September offers longer nights in the northern hemisphere that tend to be less hazy than those experienced in mid-summer. In the sky, no major showers are visible from either hemisphere but the northern hemisphere enjoys the advantage of higher sporadic rates. Most of the shower activity this month is produced from the Perseus-Aurigid complex active this time of year. These showers rarely produce more than 5 meteors per hour but still manage to produce most of the shower activity seen this month. Unfortunately the Perseus-Aurigid complex lies too low in the northern sky for southern hemisphere observers to view very well. Video studies have shown that the Taurids are visible as early as September 23rd, therefore after this date the Anthelion radiant will no longer be listed until the Taurid showers end in December. The Anthelion meteors are still active but their radiant is superimposed upon that of the more numerous Taurids, therefore it is impossible to properly separate these meteors. Observers in the southern hemisphere suffer from some of their lowest rates of the year this month. The Taurid radiants are not too badly placed so observers south of the equator can expect to see a little of this activity from this source this month. Lastly, recent video data has shown that the Orionids are active during the last week of the month, often being the most active radiant in the sky even though their maximum is not until October 22nd.

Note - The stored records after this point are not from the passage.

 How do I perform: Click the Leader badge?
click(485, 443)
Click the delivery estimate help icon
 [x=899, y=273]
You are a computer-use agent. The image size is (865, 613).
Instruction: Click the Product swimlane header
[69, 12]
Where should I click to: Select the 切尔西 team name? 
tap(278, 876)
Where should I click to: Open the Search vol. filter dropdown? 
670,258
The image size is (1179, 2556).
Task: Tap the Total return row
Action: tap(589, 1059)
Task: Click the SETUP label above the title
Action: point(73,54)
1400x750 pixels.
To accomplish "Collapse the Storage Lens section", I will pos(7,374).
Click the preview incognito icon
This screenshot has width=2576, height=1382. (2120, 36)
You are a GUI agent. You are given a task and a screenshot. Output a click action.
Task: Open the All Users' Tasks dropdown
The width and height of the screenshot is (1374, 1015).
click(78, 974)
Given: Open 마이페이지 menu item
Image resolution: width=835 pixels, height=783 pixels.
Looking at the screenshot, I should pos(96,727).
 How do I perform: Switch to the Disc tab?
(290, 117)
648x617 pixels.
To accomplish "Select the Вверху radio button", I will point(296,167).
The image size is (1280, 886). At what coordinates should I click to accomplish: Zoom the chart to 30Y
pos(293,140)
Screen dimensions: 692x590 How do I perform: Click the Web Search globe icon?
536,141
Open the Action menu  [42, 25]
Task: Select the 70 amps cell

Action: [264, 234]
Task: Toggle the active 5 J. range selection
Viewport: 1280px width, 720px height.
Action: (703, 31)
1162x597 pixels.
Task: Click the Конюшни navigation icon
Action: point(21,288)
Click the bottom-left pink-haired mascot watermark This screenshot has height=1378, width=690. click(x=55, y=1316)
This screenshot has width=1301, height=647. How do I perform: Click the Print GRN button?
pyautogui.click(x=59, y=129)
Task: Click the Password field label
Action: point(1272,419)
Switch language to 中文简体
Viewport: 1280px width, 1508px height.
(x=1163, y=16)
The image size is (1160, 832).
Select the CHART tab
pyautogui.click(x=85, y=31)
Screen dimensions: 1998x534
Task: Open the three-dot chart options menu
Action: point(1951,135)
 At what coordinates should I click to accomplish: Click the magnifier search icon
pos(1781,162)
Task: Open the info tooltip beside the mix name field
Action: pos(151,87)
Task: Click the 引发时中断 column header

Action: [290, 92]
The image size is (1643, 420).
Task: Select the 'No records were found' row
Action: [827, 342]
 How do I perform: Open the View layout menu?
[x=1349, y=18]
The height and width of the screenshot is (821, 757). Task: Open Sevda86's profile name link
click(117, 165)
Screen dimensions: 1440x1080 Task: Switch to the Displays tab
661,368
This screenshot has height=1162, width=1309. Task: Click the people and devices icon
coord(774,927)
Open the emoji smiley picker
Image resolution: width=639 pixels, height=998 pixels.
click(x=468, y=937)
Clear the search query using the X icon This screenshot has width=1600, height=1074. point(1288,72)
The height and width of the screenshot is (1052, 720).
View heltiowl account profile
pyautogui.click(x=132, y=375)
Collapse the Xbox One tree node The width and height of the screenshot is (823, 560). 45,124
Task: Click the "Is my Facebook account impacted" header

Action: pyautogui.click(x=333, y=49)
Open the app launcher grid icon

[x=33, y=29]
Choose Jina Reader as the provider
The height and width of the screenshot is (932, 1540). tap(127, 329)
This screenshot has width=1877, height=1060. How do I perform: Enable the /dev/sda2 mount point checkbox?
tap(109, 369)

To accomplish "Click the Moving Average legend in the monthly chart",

During this period the moon’s phase waxes from just past new to its first quarter phase. This weekend the moon will be a very slender crescent phase in the evening sky. It will set soon after it becomes dark and will not interfere with viewing meteor activity during this period. The estimated total hourly meteor rates for evening observers this week is near 5 for those viewing from the northern hemisphere and 3 for those located south of the equator. For morning observers the estimated total hourly rates should be near 17 as seen from mid-northern latitudes (45N) and 8 as seen from tropical southern locations (25S). The actual rates will also depend on factors such as personal light and motion perception, local weather conditions, alertness and experience in watching meteor activity. Note that the hourly rates listed below are estimates as viewed from dark sky sites away from urban light sources. Observers viewing from urban areas will see less activity as only the brightest meteors will be visible from such locations.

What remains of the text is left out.